Work to be completed: Look below for the line with "You are a GUI". Retype it and every line after it to the end, exactly, but leave out the pictures.

★ ★ ★ ★ ★

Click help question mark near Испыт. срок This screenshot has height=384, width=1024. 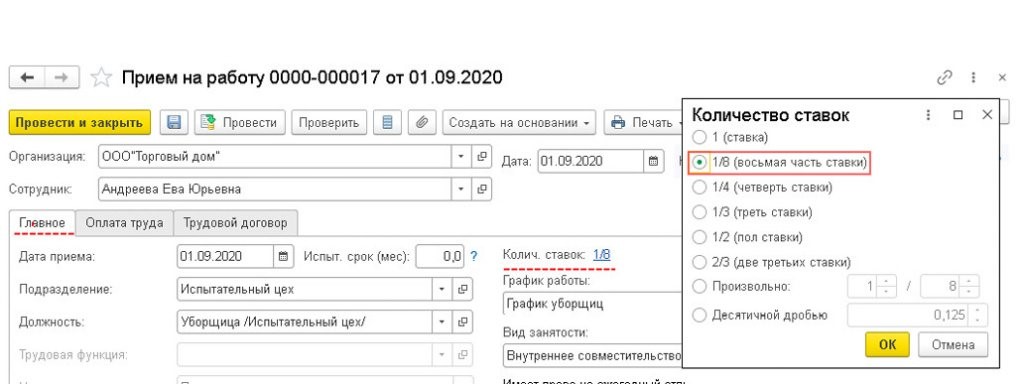[474, 257]
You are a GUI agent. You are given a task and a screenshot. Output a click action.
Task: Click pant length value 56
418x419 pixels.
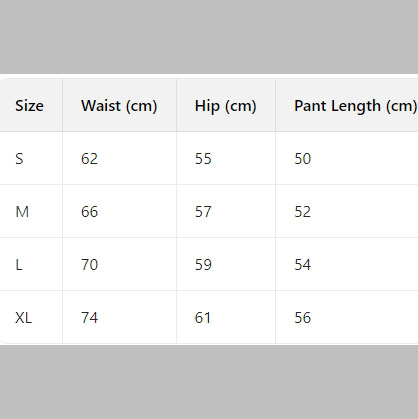(x=302, y=318)
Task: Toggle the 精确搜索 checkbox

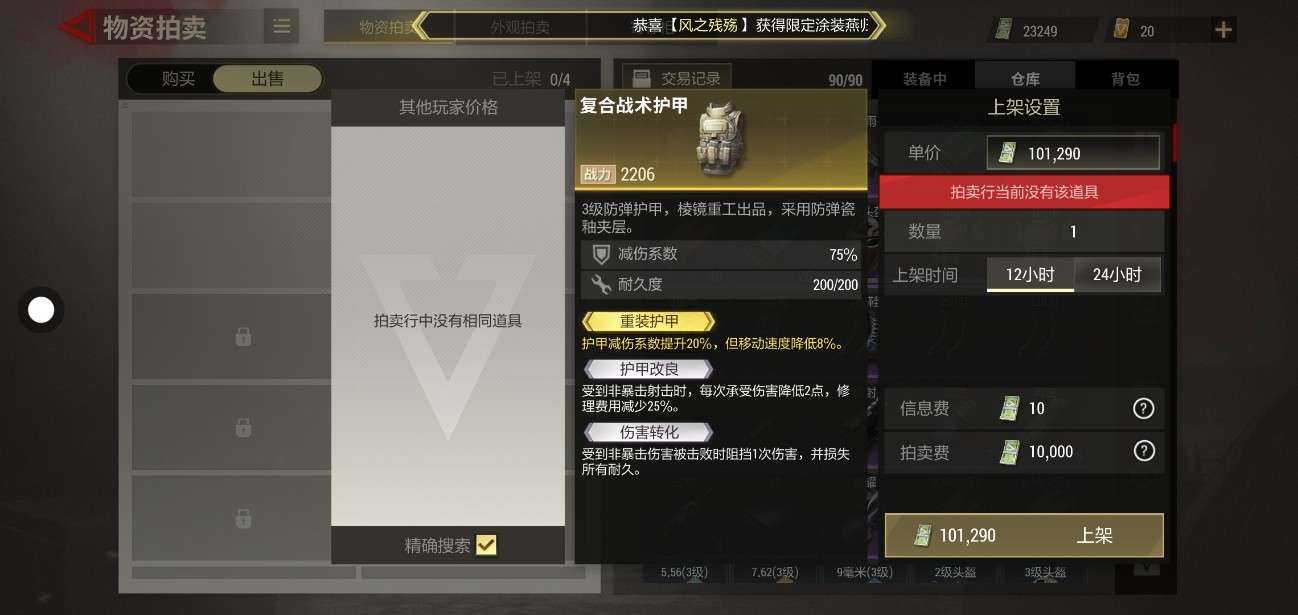Action: 486,545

★ ★ ★ ★ ★

Solution to the problem:
You are a GUI agent. You are given a task and a screenshot. Output a click action.
Task: Click pant length value 56
418x419 pixels.
(x=302, y=318)
Task: Toggle the 精确搜索 checkbox

Action: 486,545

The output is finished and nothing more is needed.